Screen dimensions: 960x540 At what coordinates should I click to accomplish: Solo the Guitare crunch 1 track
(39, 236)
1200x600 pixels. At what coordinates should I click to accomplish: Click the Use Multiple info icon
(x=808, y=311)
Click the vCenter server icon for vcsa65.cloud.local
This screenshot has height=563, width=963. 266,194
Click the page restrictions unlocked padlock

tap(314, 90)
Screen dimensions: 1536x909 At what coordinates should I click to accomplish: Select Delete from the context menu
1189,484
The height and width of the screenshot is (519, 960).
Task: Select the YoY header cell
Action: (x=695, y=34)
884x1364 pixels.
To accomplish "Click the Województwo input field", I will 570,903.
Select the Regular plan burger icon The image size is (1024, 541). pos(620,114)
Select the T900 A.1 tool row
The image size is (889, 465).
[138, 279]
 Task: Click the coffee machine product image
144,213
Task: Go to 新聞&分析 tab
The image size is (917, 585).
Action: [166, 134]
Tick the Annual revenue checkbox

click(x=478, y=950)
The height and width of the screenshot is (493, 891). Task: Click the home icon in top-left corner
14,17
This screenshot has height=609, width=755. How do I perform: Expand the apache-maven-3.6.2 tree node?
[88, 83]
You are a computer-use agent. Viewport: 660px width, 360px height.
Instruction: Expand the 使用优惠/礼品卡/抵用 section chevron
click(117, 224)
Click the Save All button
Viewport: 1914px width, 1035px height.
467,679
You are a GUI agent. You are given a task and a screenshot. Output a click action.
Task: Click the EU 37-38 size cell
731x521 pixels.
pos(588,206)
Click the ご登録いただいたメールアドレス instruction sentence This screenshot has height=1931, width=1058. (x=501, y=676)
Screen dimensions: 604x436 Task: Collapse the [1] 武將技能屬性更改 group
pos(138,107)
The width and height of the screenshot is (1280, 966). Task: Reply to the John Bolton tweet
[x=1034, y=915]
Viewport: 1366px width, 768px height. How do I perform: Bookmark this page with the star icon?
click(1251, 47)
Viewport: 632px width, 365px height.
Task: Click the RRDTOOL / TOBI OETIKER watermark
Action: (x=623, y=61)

WORK REQUIRED: Retype the data exactly.

PROBLEM SOLUTION:
Screen dimensions: 960x540 At what coordinates should I click to accomplish: Solo the Guitare crunch 1 track
(39, 236)
1200x600 pixels. At what coordinates should I click to accomplish: Click the Use Multiple info icon
(x=808, y=311)
Click the vCenter server icon for vcsa65.cloud.local
This screenshot has height=563, width=963. 266,194
Click the page restrictions unlocked padlock

tap(314, 90)
Screen dimensions: 1536x909 At what coordinates should I click to accomplish: Select Delete from the context menu
1189,484
The height and width of the screenshot is (519, 960).
Task: Select the YoY header cell
Action: (x=695, y=34)
884x1364 pixels.
To accomplish "Click the Województwo input field", I will 570,903.
Select the Regular plan burger icon The image size is (1024, 541). pos(620,114)
Select the T900 A.1 tool row
The image size is (889, 465).
[138, 279]
 Task: Click the coffee machine product image
144,213
Task: Go to 新聞&分析 tab
The image size is (917, 585).
Action: [166, 134]
Tick the Annual revenue checkbox

click(x=478, y=950)
The height and width of the screenshot is (493, 891). Task: Click the home icon in top-left corner
14,17
This screenshot has height=609, width=755. How do I perform: Expand the apache-maven-3.6.2 tree node?
[88, 83]
You are a computer-use agent. Viewport: 660px width, 360px height.
Instruction: Expand the 使用优惠/礼品卡/抵用 section chevron
click(117, 224)
Click the Save All button
Viewport: 1914px width, 1035px height.
467,679
You are a GUI agent. You are given a task and a screenshot. Output a click action.
Task: Click the EU 37-38 size cell
731x521 pixels.
pos(588,206)
Click the ご登録いただいたメールアドレス instruction sentence This screenshot has height=1931, width=1058. (x=501, y=676)
Screen dimensions: 604x436 Task: Collapse the [1] 武將技能屬性更改 group
pos(138,107)
The width and height of the screenshot is (1280, 966). Task: Reply to the John Bolton tweet
[x=1034, y=915]
Viewport: 1366px width, 768px height. How do I perform: Bookmark this page with the star icon?
click(1251, 47)
Viewport: 632px width, 365px height.
Task: Click the RRDTOOL / TOBI OETIKER watermark
Action: (x=623, y=61)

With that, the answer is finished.